Gestellte Aufgabe a: Schreibe den Teil der Datensätze neu, der mit der Zeile beginnt, die „Where should I“ enthält, und bis zum Ende der Datensätze reicht, und ersetze dabei „price scale“ durch „value axis“, ohne sonst etwas zu ändern. Die Bilder lässt du in deiner Antwort weg.

-------- Textauszug

Mozart und Brahms in Zug
Musik
Zwei bedeutende Kammermusikwerke, erlesene Solisten: Das Theater Casino hätte einen stärkeren Besuch verdient.
Zug – Im Theater Casino Zug erklang das Klarinettenquintett KV 581 von Wolfgang Amadeus Mozart neben der Serenade in D-Dur, Opus 11, von Johannes Brahms. Hinter dem Kürzel «Camerata RCO» verbargen sich die Instrumentalsolisten des in Amsterdam beheimateten, weltbekannten Royal Concertgebouw Orchestra. Umso mehr war es bedauerlich, dass sich der Casinosaal nur knapp zu einem Viertel füllte; die vorangehende Konzerteinführung – von Mariel Kreis mit zwei Mitwirkenden originell gestaltet – erlebten gerade Mal 16 Personen.
KV 581 verdanken wir nicht nur der Begeisterung Mozarts für die damals neu erfundene Klarinette, sondern auch dem Können des damaligen Interpreten Anton Stadler (1753-1812). Der Komponist nannte den befreundeten Interpreten übrigens mit Spitznamen «Ribisel» (österreichischer Ausdruck für die Johannisbeere), weil er in Zeiten vor jeder medizinischen Blutdruckregulation stets mit hochrotem Kopf spielte.
Auch romantische Elemente waren vorhanden
Das auf dieser Stufe fast selbstverständliche musikalische Können der fünf Mitwirkenden (Hein Wiedijk, Klarinette, Hannah Solveij und Joanna Westers, Violinen, Jeroen Woudstra, Viola, und Maartje-Maria den Herder, Violoncello) stellte sich in den Dienst einer sehr klar strukturierten Wiedergabe, die vor allem in den Ecksätzen auch romantische Elemente umfasste. Die Interpretation erfolgte ohne historisierende Elemente. Der Klarinettist spielte auf dem Instrumententyp der ältesten erhaltenen Abschrift aus dem frühen 19. Jahrhundert, nicht auf dem etwas grösseren Instrument des verschollenen Originals.

----------------

Gestellte Aufgabe b: Wie viele Personen besuchten laut dem Konzertbericht die vorangehende Konzerteinführung?

-------- Auflistung

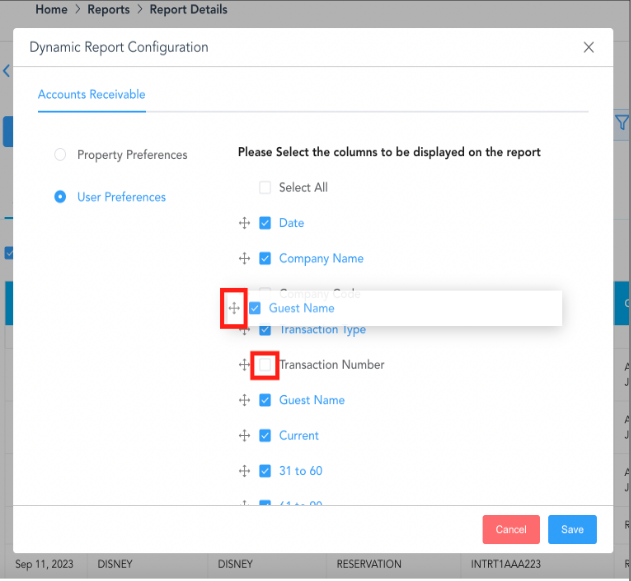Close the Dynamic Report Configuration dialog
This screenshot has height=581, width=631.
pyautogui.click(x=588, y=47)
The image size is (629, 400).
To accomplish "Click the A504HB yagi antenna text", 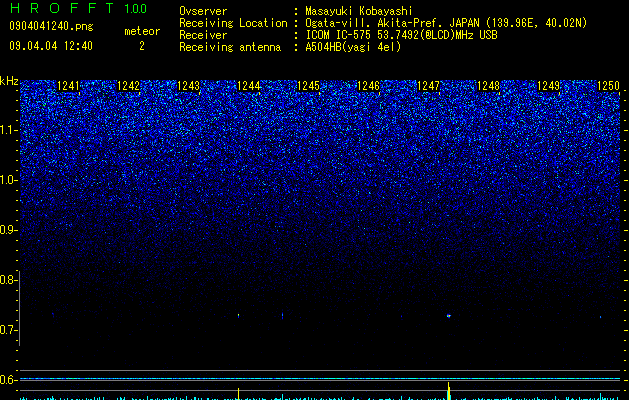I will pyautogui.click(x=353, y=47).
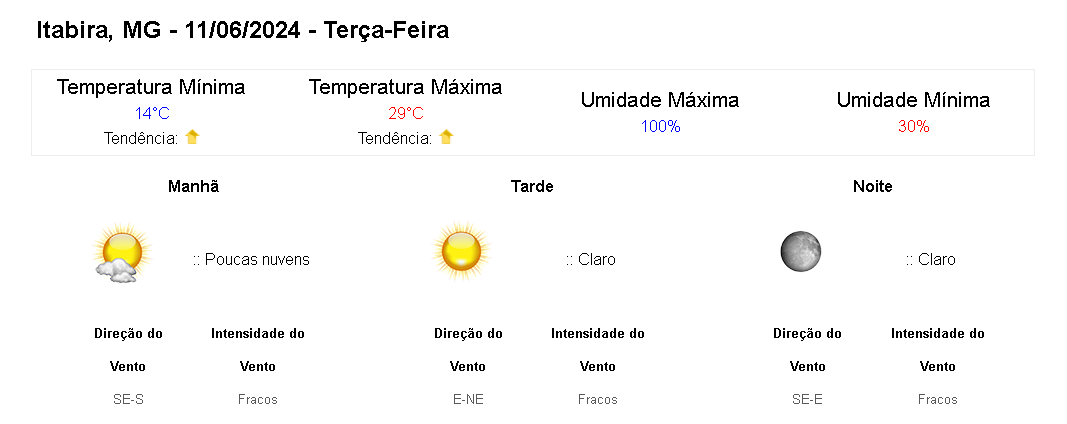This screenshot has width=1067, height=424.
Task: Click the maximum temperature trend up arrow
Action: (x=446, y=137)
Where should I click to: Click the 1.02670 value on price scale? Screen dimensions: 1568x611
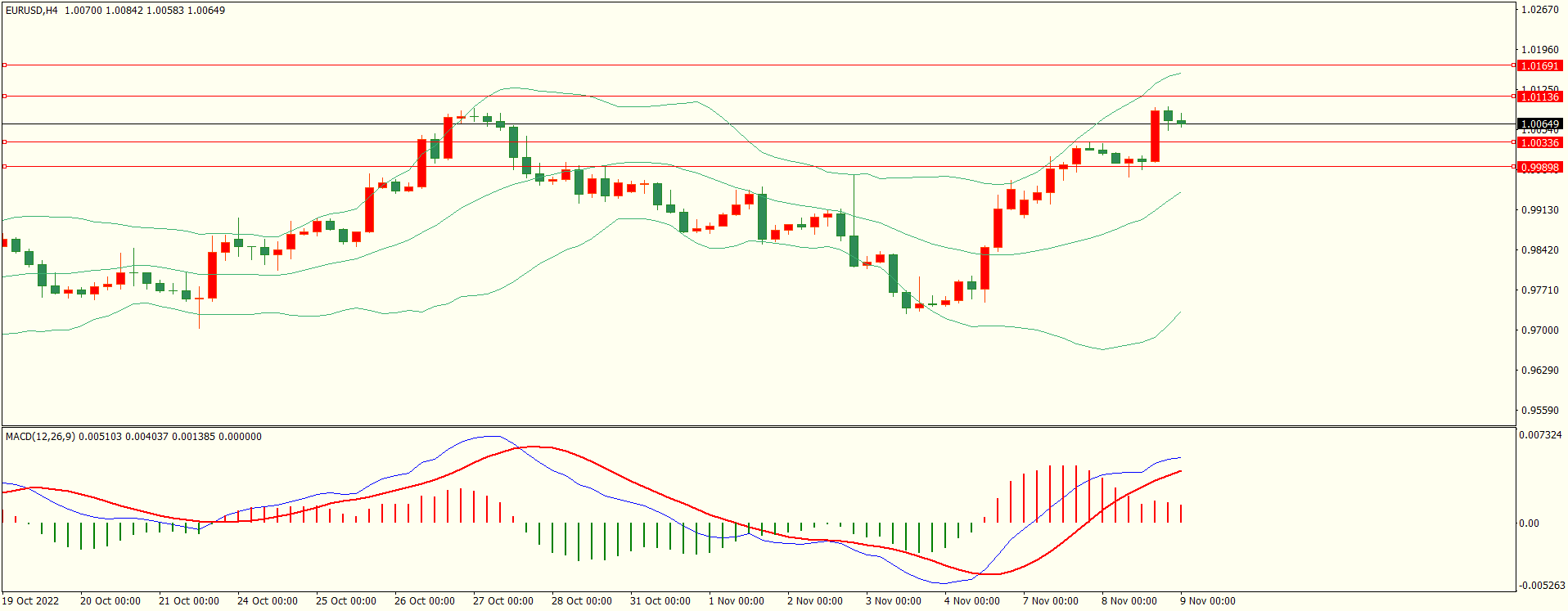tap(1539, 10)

----------------

Lösung der Aufgabe a:
Where should I click to: Click the 1.02670 value on value axis? Screen dimensions: 1568x611
tap(1539, 10)

Lösung der Aufgabe b: 16 Personen.